This issue came before the Georgia Court of Appeals. See Doxey v. Crissey, et al, A20A0443 (June 26, 2020). For those of you who do not know (the author included), a bridle path is “a trail for horseback riding.” The American Heritage Dictionary, 5th ed. (2020). See also Merriam-Webster Online Dictionary (2020) (bridle path is “a trail suitable for horseback riding”).
This case involved the enforceability of an easement originally intended as a bridle path, which the owner of the easement wanted to convert to a walking path. The case highlights two important principles related to real estate easements:
(1) To interpret the scope of an easement, the rules of contract construction apply; this is a question of law for the court.
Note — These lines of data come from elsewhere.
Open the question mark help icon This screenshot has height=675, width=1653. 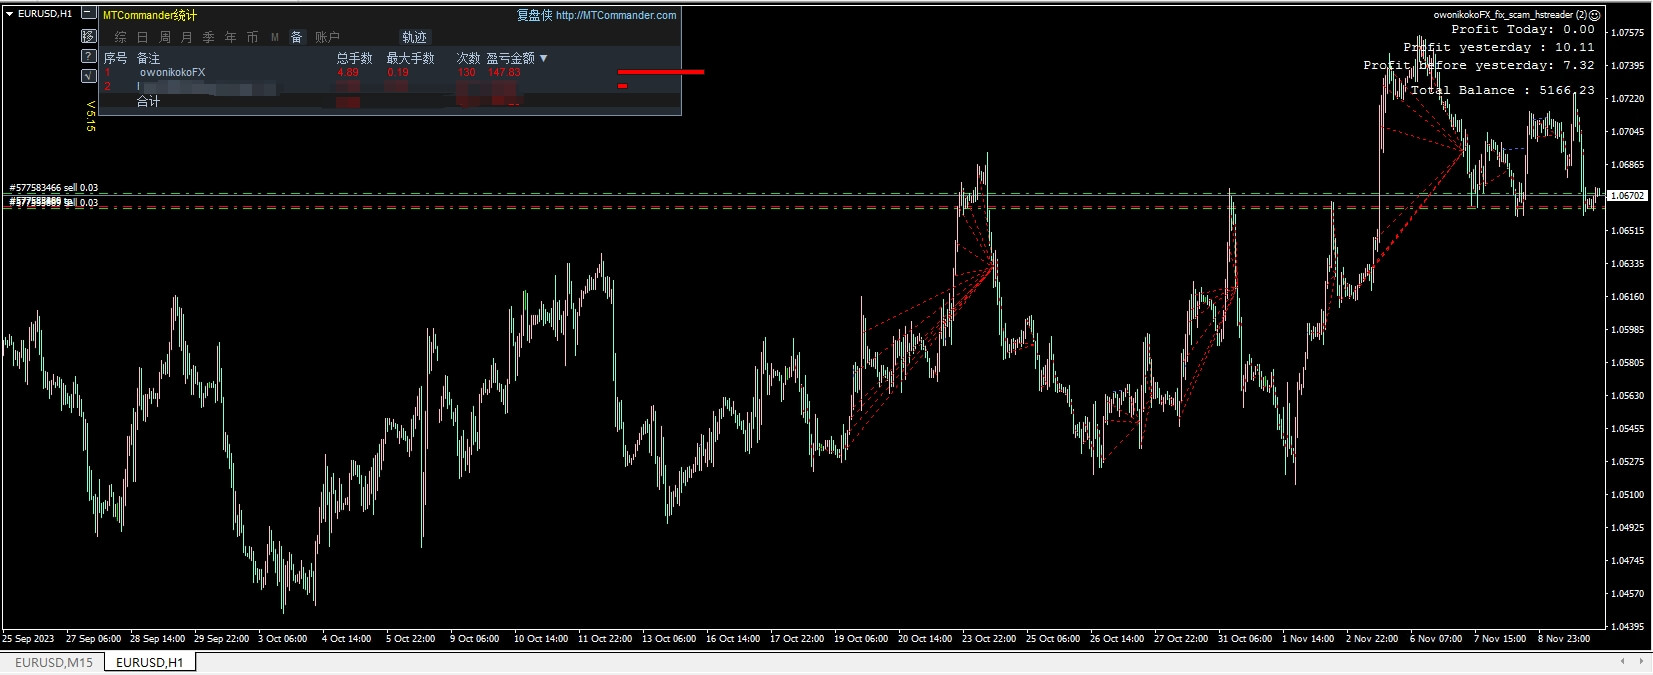pos(88,56)
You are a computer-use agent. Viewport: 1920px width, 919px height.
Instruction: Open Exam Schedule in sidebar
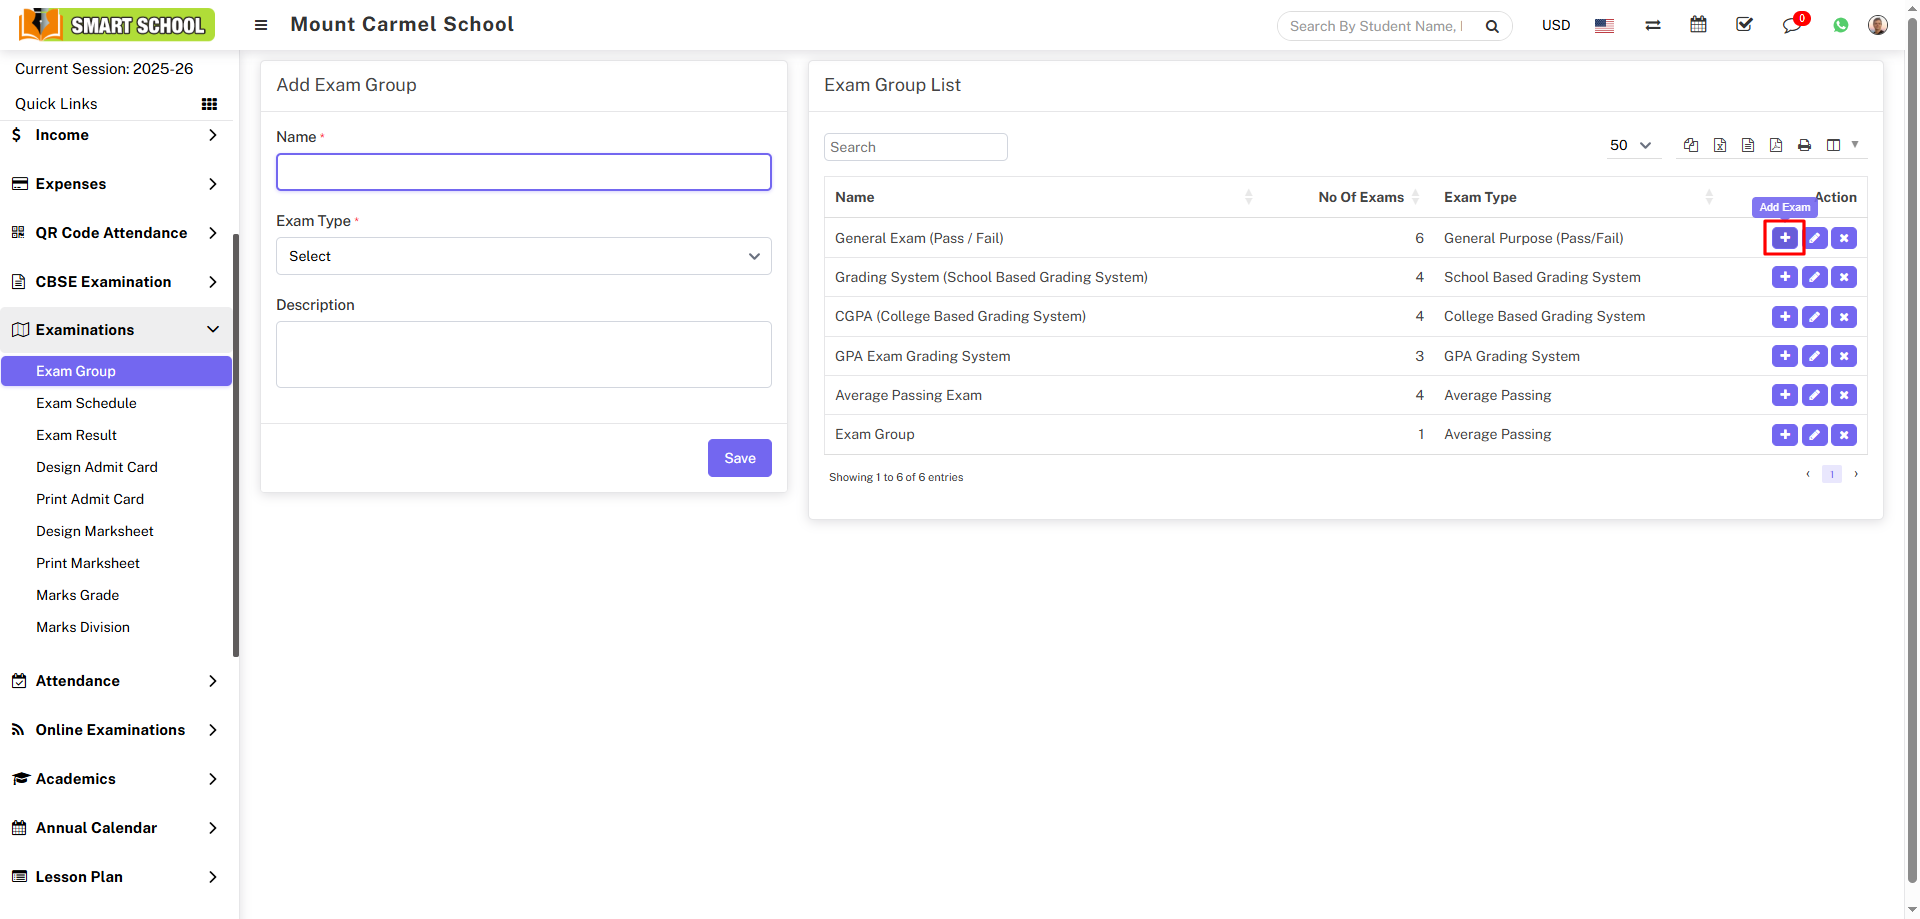(x=86, y=403)
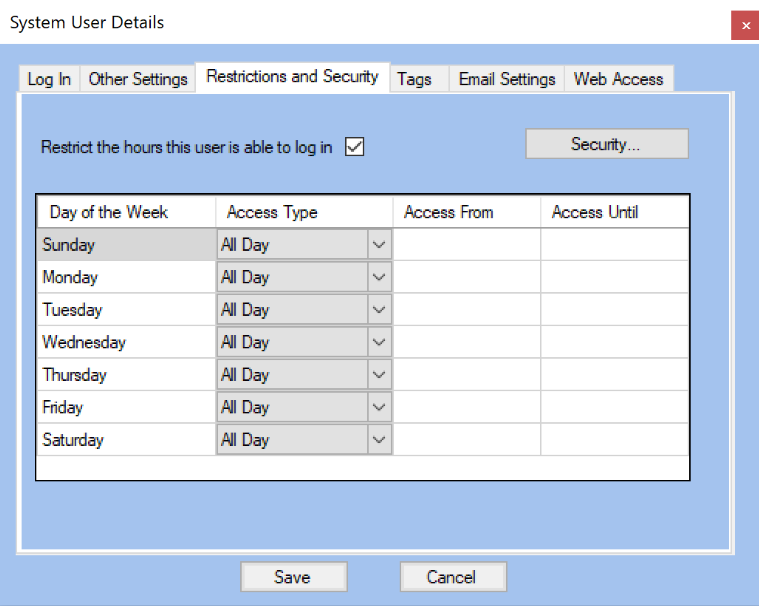The height and width of the screenshot is (606, 759).
Task: Cancel the changes to user details
Action: point(452,577)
The cardinal rule of construction is to ascertain the parties’ intent. Here, the Court of Appeals found that the term “bridle path” has only one meaning, which is a trail for horseback riding. Thus, per the terms of the easement, the only allowed use under the easement was to ride a horse.
(2) As is typical in the law, there is an exception to the above rule. This occurs when use of the easement changes over time, so long as the change is not so substantial as to cause unreasonable damage to the servient estate or unreasonably interfere with its enjoyment. The servient estate is the property that granted or give the easement. This rule applies even without the consent of the servient estate. So, if the easement became a walking trail over time, and the change did not harm the party who granted the easement, then the easement converts to a walking path.